El ministro confió en poder llevar estas acciones "a los 2.200 municipios del país", una vez que, en base a información recabada por los comités de crisis y el Consejo Federal de Desarrollo Social (Cofedeso), se tracen "estrategias con una mirada federal para avanzar hacia una Argentina con mayor justicia social".
Según el Registro Nacional de Barrios Populares (Renabap), en la Argentina existen 4.228 barrios populares, de los cuales 1.340 están localizados en el AMBA (56, en la Capital Federal).
El Ministerio de Salud bonaerense fijó como objetivo principal "anticiparse a una multiplicación descontrolada de casos" en los barrios populares y, para eso, se toma la temperatura corporal de las personas y, en caso de fiebre, se completa un cuestionario para determinar si se trata de un caso sospechoso de coronavirus o de alguna otra enfermedad, como por ejemplo dengue.

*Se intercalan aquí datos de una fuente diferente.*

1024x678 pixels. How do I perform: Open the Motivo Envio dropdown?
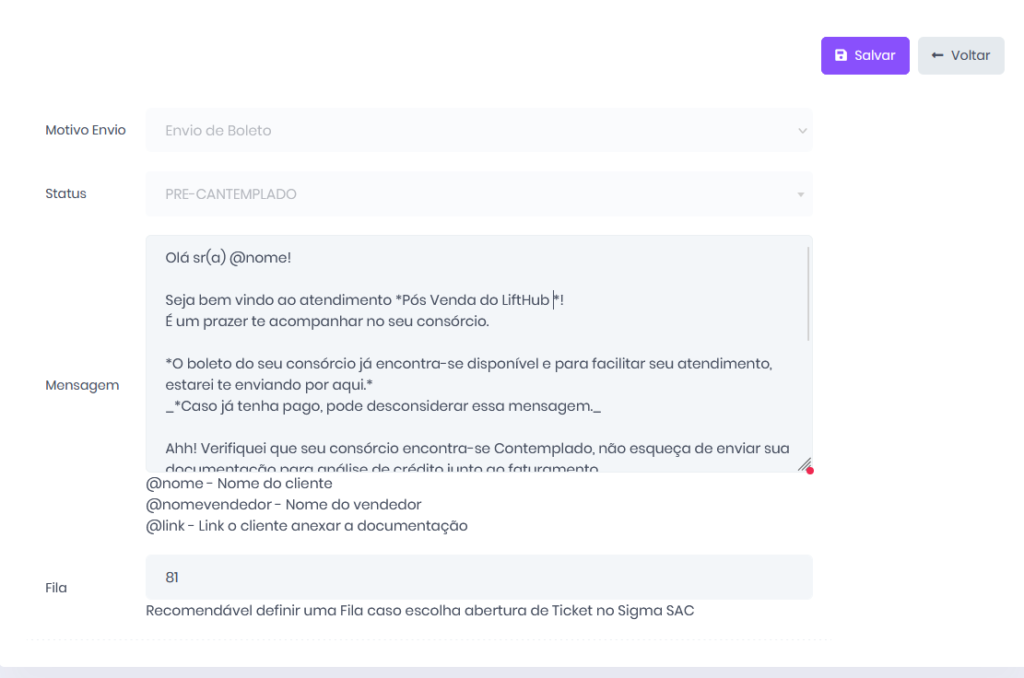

Luego, se realiza un hisopado, se entrega un barbijo y se dispone su aislamiento, ya sea en lugares dispuestos especialmente por el gobierno, o en iglesias, clubes, hoteles u hospitales, según el caso, además de contactar los vínculos más estrechos de los enfermos.
Las políticas, como sintetizó días atrás la secretaria de Acceso a la Salud de Nación, Carla Vizzotti, intentan definir "estrategias argentinas para realidades argentinas" y minimizar la transmisión del virus en los barrios populares.